Dependent Variables Extracted
The variables relevant to our objectives were extracted and grouped according to the constructs they were intended to measure (i.e., mental workload, visual behavior or NDRT engagement). See below for a complete overview of the variables extracted and the rationale behind their inclusion.
Mental Workload
Mental workload assessments can vary depending on the metrics being used (Longo et al., 2022; De Waard, 1993; Butmee et al., 2019). Furthermore, there is not a single elective measure that can reliably discriminate between high and low mental workload (Charles & Nixon, 2019). Therefore, to obtain a comprehensive overview of the differences in mental workload between manual and partially automated driving, physiological, subjective, and behavioral metrics were included in the analyses. Descriptions of these metrics are presented below.
Physiological Measures
Spectral electroencephalogram (EEG) is sensitive to changes in mental workload. In particular, increased alpha and theta power are usually associated with greater workload (Mcdonnell et al., 2023) and fatigue (Zhang et al., 2021). Similarly, differences in event-related potentials (ERPs) amplitude during an oddball paradigm (i.e., a secondary task involving the presentation of a series of identical sounds randomly interspersed with rare deviant stimuli) are thought to reflect variations in mental workload, with larger ERPs’ amplitudes measured after each oddball sound corresponding to more mental resources available due to lower levels of mental workload (Figalová et al., 2024; Luck, 2014). Variations in blood flow as recorded by functional near-infrared spectroscopy (fNIRS) can indicate variations in the amount of mental workload experienced by the driver, with increased blood flow indicating higher workload (Saikia et al., 2021; Sibi et al., 2017). Pupil diameter and blink rate reflect variations in mental workload, with higher blink frequencies and increased pupil size indicating higher mental workload (Radhakrishnan et al., 2023; Tsai et al., 2007). Skin conductance level (SCL) and skin conductance response (SCR) have been shown to positively correlate with levels of mental workload during driving.
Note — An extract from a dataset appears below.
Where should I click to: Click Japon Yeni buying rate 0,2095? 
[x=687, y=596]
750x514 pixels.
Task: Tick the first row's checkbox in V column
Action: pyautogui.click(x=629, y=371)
Higher levels of drivers’ mental workload are usually associated with both an increase in heart rate and a decrease in heart rate variability, as measured by the root mean square of successive differences (RMSSD) (Lohani et al., 2021; Radhakrishnan et al., 2022). It is important to note, however, that while we attribute these physiological changes to differences in mental workload, many of these measures are also sensitive to variations due to other mental or physical states or to measurement artifacts (cf. Luck, 2014).
Behavioral Measures
The ISO Detection Response Task (DRT) is a standardized metric of mental workload. It requires responding to the presentation of a visual, vibrotactile, or auditory stimulus presented every 3–5 s. Differences in DRT RT and accuracy are expected to reflect different levels of mental workload (ISO, 2015), with slower RT and lower accuracy indicating increased mental workload (for a review, see Biondi, 2024).
Subjective Measures
Self-reported metrics of metal workload can offer useful information regarding the subjective mental workload experienced by drivers. The NASA Task Load Index (NASA-TLX) is the most common instrument requiring participants to self-rate their level of workload often on a 21-point Likert scale (Hart & Staveland, 1988). Most studies in this meta-analysis that used self-reported measures employed NASA-TLX scores or single scales of this questionnaire (see Figure 2). However, it is important to note that recent studies have questioned the validity of NASA-TLX, suggesting that subjective measures often diverge from other indicators, such as physiological and behavioral measures (e.g., de Winter, 2014; Rubio et al., 2004; Matthews et al., 2020). Forest plot of the Standardized Mean Changes (SMC) for mental workload. Negative SMCs indicate higher workload estimates during partially automated driving, while positive SMCs indicate higher workload during manual driving. Black squares represent the SMCs for each study, while the diamonds represent the aggregated SMCs estimated with random-effects models. 
Visual Behavior
Visual behavior can provide useful insights into drivers’ visual attention (cf. Hungund & Kumar Pradhan, 2023). Therefore, we investigated visual behavior considering gaze and glances toward nondriving relevant areas (i.e., off-road glances, vertical and horizontal gaze dispersion, and gazes toward instruments panels or billboards) and away from driving relevant areas (i.e., gazes toward front road, hazards, or vehicle’s mirrors).
NDRT Engagement
Similarly to visual behavior, engaging in NDRT (e.g., texting, holding the phone, talking to a passenger, using the radio, navigating with the GPS, and performing an easy ad-hoc experimental task) can provide information about attention allocation, with greater engagement in NDRT suggesting decreased attention toward driving relevant areas (cf. Dogan et al., 2019; Hungund & Kumar Pradhan, 2023).
Meta-Analytic Approach
Selected Studies Investigating Mental Workload, Visual Behavior and NDRT Engagement During On-Road Driving.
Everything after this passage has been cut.